The Offensive Pain of Grace

The Offensive Pain of Grace July 31, 2007

no_44.jpgGrace is offensive. Back in this post from December of last year I quoted Merton:

We must be ready to cooperate not only with graces that console, but with graces that humiliate us. Not only with lights that exalt us, but with lights that blast our self-complacency. Much of our coldness and dryness in prayer may well be a kind of unconscious defence against grace. Without realizing it, we allow our nature to de-sensitize our souls so that we cannot perceive graces which we intuitively foresee may prove to be painful.

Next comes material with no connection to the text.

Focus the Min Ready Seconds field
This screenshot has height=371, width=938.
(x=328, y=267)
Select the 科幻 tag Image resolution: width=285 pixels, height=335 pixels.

I’m convinced that it is love that induces the greatest transformation, not the threat of punishment, not the promise of reward, not passion, not effort, not willpower. If it is God’s kindness (read “love” or “grace”) that leads to repentance, then I have to believe that the same goes for me. This is why I and our community teaches and tries to live lovingly and graciously. It’s because I’m convinced this is what sets people free. Paul frequently prayed for his communities to grasp what the full dimensions of God’s love were because he believed this is what brought about the greatest and most profound transformation. Me too.

I was just talking with a friend of mine this afternoon who admitted she had gone through a spell of inexplicable anger and resentment. The usual religious or spiritual response would be to candy-coat her anger with a kind of superficial peace, something that would make her feel better about herself and more presentable to the people around her because a good religious person shouldn’t be angry. This requires a great deal of effort and denial and in the end is pure hypocrisy. Instead, she started to examine her anger and resentment and chased its shoots to the root, which she discovered was her own woundedness, her own fear of rejection and abandonment. She knows God loves her, even in her brokenness and weakness. So, when she calmly saw and admitted this, her anger and resentment instantly began to dissolve. Sometimes it happen this fast, and sometimes this kind of thing can take a lot more time.

Which is why my style and our community’s style is offensive to some: because it looks like we tolerate sin. It looks like we don’t believe in change or transformation. The kind of change that the whole human enterprise seems to admire and encourage is the candy-coated kind. Way more dazzle and impressiveness and instantaneous results. But it is just the candy coating and not the chocolate. I’m going after the chocolate, no matter how long it takes.

The fine art photograph is the creation of my friend Jorgen Klausen.